═════ Okuma Metni

21 Ekim 2016 01:00

Cephe savaşları

Cephe savaşları

Fotoğraf: Envato

Paylaş

Kim ne derse desin, Irak ve Suriye toprakları üzerinde 2011’den bu yana alttan alta süren çoklu “vekalet savaşı” artık bölgesel sıcak savaşa dönüşme eğilimindedir. Artık cephe savaşları yaşanıyor.
TSK savaş uçaklarının dün gece YPG’nin terör örgütlerinden temizlediği bölgeleri bombalayarak, iddiaya göre 160-200 kadar YPG mensubunu öldürülmesi, bu bölgesel savaşta açıktan Rojava’ya karşı cephe açma anlamına geliyor.
“Fırat Kalkanı”nın özünde PYD/YPG/YPJ ve onun savunduğu Rojava’ya karşı yapıldığı biliniyordu. Bu nedenle; “Fırat Kalkanı” 58. gününde açıktan Kürtlere doğrultulan “kılıca” dönüşmüştür. Terör örgütünün bölgede kafa kesmek için salladığı “kılıç”, artık bölgenin en mazlum halkı Kürtlere yönelecek ve son bir kaç yıldır elde ettiği kazanımları yok edilmeye çalışacak.
Tabii başarabilirse...
Anlaşılan o ki; Musul operasyonunda Irak, İran, Rusya ve ABD tarafından sürecin dışına itilen Türkiye, terör örgütü IŞİD’e karşı kahramanca savaşan ve büyük bedelleri ödeyen Kürtleri bombalayarak süreçten kopmadığını ve gelişmelerin tarafı olduğunu dünya aleme ilan etmiştir.

══════════
═════ Gösterilen Satırlar

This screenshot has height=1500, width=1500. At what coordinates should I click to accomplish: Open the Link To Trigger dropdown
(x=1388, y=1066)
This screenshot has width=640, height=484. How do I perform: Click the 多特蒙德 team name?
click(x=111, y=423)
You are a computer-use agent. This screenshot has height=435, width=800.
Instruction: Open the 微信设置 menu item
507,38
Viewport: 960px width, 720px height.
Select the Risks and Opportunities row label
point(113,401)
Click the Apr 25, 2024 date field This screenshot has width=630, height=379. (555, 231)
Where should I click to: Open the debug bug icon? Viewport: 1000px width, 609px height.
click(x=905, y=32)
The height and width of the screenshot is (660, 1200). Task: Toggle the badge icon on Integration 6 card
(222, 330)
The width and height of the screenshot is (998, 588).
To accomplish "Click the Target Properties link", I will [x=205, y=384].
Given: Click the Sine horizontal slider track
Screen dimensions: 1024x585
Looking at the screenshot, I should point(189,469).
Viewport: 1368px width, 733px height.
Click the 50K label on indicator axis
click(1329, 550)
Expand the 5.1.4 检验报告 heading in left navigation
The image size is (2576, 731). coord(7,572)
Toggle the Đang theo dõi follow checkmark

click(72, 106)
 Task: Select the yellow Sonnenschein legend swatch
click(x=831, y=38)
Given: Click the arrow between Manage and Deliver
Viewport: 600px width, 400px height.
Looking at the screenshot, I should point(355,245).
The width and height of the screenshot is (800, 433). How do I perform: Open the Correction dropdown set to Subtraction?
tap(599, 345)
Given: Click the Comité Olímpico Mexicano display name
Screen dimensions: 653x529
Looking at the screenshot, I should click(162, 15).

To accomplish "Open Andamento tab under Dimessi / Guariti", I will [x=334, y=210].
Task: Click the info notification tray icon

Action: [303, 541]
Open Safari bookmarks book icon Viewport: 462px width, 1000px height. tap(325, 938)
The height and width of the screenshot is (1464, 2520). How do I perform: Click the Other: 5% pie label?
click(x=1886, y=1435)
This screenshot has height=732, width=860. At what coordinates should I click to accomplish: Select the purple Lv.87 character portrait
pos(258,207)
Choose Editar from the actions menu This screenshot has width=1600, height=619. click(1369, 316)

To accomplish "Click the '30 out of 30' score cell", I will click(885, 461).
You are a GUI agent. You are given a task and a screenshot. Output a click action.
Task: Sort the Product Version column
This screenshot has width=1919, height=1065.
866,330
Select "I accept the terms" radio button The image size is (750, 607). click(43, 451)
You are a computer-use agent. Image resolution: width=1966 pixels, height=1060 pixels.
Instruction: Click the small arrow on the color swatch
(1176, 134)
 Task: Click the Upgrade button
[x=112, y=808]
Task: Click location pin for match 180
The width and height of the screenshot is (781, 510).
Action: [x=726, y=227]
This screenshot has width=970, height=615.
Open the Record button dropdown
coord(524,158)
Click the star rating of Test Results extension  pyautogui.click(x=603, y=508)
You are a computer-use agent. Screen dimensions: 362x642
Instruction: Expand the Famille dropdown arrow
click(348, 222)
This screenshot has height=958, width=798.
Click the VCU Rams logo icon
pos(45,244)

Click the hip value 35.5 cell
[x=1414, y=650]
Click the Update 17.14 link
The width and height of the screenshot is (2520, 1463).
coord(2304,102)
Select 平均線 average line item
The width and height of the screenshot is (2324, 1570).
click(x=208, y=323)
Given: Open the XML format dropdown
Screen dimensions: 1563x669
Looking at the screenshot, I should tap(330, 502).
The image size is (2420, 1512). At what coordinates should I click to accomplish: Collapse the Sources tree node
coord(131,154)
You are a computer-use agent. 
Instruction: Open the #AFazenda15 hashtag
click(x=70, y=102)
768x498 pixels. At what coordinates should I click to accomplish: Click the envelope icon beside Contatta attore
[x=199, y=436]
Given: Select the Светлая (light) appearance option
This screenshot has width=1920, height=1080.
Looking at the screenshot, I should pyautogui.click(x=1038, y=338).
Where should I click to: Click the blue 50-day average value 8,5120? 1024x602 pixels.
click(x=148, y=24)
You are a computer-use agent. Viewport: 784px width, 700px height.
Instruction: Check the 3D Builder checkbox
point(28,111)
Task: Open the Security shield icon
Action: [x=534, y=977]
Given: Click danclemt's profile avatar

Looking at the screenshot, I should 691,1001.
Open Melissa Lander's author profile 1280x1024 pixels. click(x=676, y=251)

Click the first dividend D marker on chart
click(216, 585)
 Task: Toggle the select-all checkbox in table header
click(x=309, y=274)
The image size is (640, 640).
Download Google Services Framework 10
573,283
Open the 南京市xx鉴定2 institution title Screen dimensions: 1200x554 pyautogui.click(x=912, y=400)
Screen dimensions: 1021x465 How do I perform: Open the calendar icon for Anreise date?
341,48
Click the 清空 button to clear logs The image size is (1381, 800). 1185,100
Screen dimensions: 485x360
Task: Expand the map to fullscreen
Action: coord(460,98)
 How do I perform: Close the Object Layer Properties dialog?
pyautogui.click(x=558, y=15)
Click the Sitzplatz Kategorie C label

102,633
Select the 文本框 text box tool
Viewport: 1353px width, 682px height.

══════════

■ Görevler:
a) Aşağıdaki ifadelerin cephe savaşları yazısıyla uyuşup uyuşmadığını belirtin. Her biri için "evet" ya da "hayır" yazın ve kararı belirleyen sözleri yazıdan birebir alıntılayın. (i) Irak ve Suriye'deki vekalet savaşı 2011'den beri sürmektedir. (ii) "Fırat Kalkanı" 58. gününde Kürtlere yönelik bir kılıca dönüşmüştür. (iii) Türkiye, Musul operasyonu sürecinin merkezinde yer almıştır.
b) Cephe savaşları yazısında adı geçen tüm ülkeleri, her birini bir kez yazarak listeleyin.
c) Cephe savaşları yazısını, son cümlesinden sonra kaldığı yerden devam ettirin.
Bu satırlar alıştırmanın çözümü için gerekli değildir.

■ Alıştırma Yanıtları:
a)
(i) Evet: "Irak ve Suriye toprakları üzerinde 2011’den bu yana alttan alta süren çoklu “vekalet savaşı”"
(ii) Evet: "“Fırat Kalkanı” 58. gününde açıktan Kürtlere doğrultulan “kılıca” dönüşmüştür"
(iii) Hayır: "Musul operasyonunda Irak, İran, Rusya ve ABD tarafından sürecin dışına itilen Türkiye"

b) Irak, Suriye, İran, Rusya, ABD, Türkiye

c)
Başka bir değişle, Türk ordusunun YPG’nin ele geçirdiği bölgeleri bombalaması ve bunu hiç gizleme, mazeret uydurma gereği duymadan üstlenmesi, aynı zamanda teröre karşı savaşta YPG’ye destek veren ABD, Rusya ve diğer batılı ülkelere de, - eğer önceden pazarlıklar yapılmamışsa- bir meydan okumadır.
Bakalım onlar bu bombalama karşısında hangi tutumu alacaklar. Kürtleri satıp Erdoğan’ı mı tutup “devam” mı diyecekler, yoksa “derhal sınırlarına çekil” mi diyecekler. Göreceğiz.
Ama bu açık bombalamada bölgedeki savaşa yeni bir boyut eklemektedir.
Bugün Irak ve Suriye coğrafyasına bakıldığında, “vekalet savaşları”nın gelip dayandığı üç önemli merkez bulunuyor: Musul, Halep ve Rojava.
Musul’un terör örgütünden alınması için başlatılan operasyonun sonucu, aynı zamanda Irak’ın geleceği için de büyük bir önem taşıyor. Bu nedenle daha çok bölgesel aktörler Musul’un etrafında toplanmış durumda. Çatışma da bunlar arasında yaşanıyor.
Halep’te ise daha çok uluslararası güçler sahnede. Önceki gün, Berlin’de daha çok Ukrayna’daki gelişmeleri konuşmak üzere toplanan “Dörtlü Zirve”de, en çok Halep konuşuldu.
Almanya Başbakanı Angela Merkel’in ev sahipliğini yaptığı, Rusya Devlet Başkanı Vladimir Putin, Fransa Cumhurbaşkanı François Hollande ve Ukrayna Devlet Başkanı Petro Proşenko’nun katıldığı toplantının ardından verilen mesajlara bakılırsa taraflar arasında kanlı-bıçaklı oldukları Ukrayna’da iyimser, Suriye konusunda kötümserlik hakim.
Başka bir değişle Ukrayna’daki bazı sorunların giderilmesinde uzlaşabilen Almanya/Fransa ile Rusya, Suriye konusunda aynı durumda değil.
Alman basınında yer alan haberlerde buna gerekçe olarak Rusya’nın Halep’te geri adım atmaya yanaşmaması gösterildi.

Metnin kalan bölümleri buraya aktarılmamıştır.